Stateful Erlang-native multi-turn: the session layer threads
`parent_key` between turns. The previous turn's finish-save key is
the parent of the next call. It is held by the calling session
process, not retrieved from the cache.
```erlang
%% First turn: cold prefill. The model fires an async finish save
%% whose key is sha256(fingerprint || quant || ctx_params || tokens).
{ok, R1, Tokens1} = erllama:complete(M, Prompt1),
ParentKey = erllama_cache_key:make(#{
fingerprint => Fp,
quant_type => q4_k_m,
ctx_params_hash => CtxHash,
tokens => Tokens1
}),
%% Second turn: pass ParentKey to skip the longest-prefix walk.
{ok, R2, _} = erllama:complete(M, Prompt2, #{parent_key => ParentKey}).
```
Inspect cache state from a shell:
```erlang
1> erllama_cache:get_counters().
#{hits_exact => 142, hits_resume => 17, hits_longest_prefix => 89,
misses => 12, saves_cold => 12, saves_continued => 67,
saves_finish => 31, evictions => 3, ...}
2> erllama_cache_meta_srv:dump().
%% List of raw ETS rows:
%% {Key, Tier, Size, LastUsedNs, Refcount, Status, HeaderBin,
%% Location, TokensRef, Hits}
[{<<_:256>>, disk, 8388608, 1737..., 0, available, _, _, _, 4}, ...]
```
## Requirements
- Erlang/OTP **28**
- rebar3 **3.25+**
- C++17 toolchain (Apple clang or recent gcc; `cmake` >= 3.20)
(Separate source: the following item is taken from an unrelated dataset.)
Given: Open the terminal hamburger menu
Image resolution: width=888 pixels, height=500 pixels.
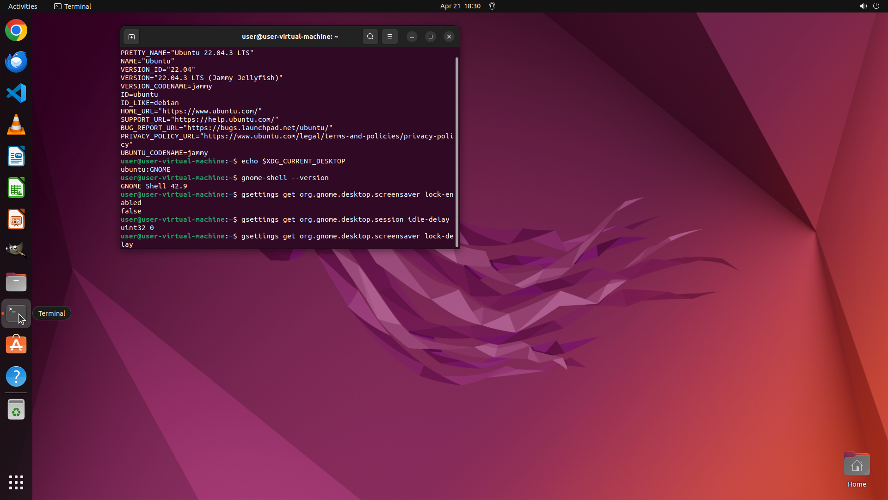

- Apple Silicon: Metal + Accelerate auto-detected.
- Linux: BLAS auto-detected; CUDA off by default (toggle via
`ERLLAMA_OPTS=-DGGML_CUDA=ON`).
- FreeBSD: `erlang-runtime28` from ports, plus `cmake bash gmake`.
## Architecture at a glance
```
erllama_sup
├── erllama_cache_sup
│ ├── erllama_cache_meta_srv sole writer; meta + LRU + reservations
│ ├── erllama_cache_ram RAM tier (ETS slabs)
│ ├── erllama_cache_ramfile_srv ram_file tier
│ ├── erllama_cache_disk_srv disk tier (plain read/write I/O)
│ └── erllama_cache_writer writer pool, leak-proof semaphore
├── erllama_model_sup simple_one_for_one for dynamic models
└── erllama_scheduler memory-pressure poller (off by default)
```
Inside a request:
1. `erllama:complete/2` enters the per-model `gen_statem`.
2. **prefilling** — tokenize, then either hit the cache and
`kv_unpack` (warm) or run `llama_decode` over the prompt (cold).
Cold path fires an async `cold` save at the trimmed-prefix
boundary.
3. **generating** — token-by-token greedy `llama_decode`. Every
`continued_interval` tokens, fire an async `continued` save.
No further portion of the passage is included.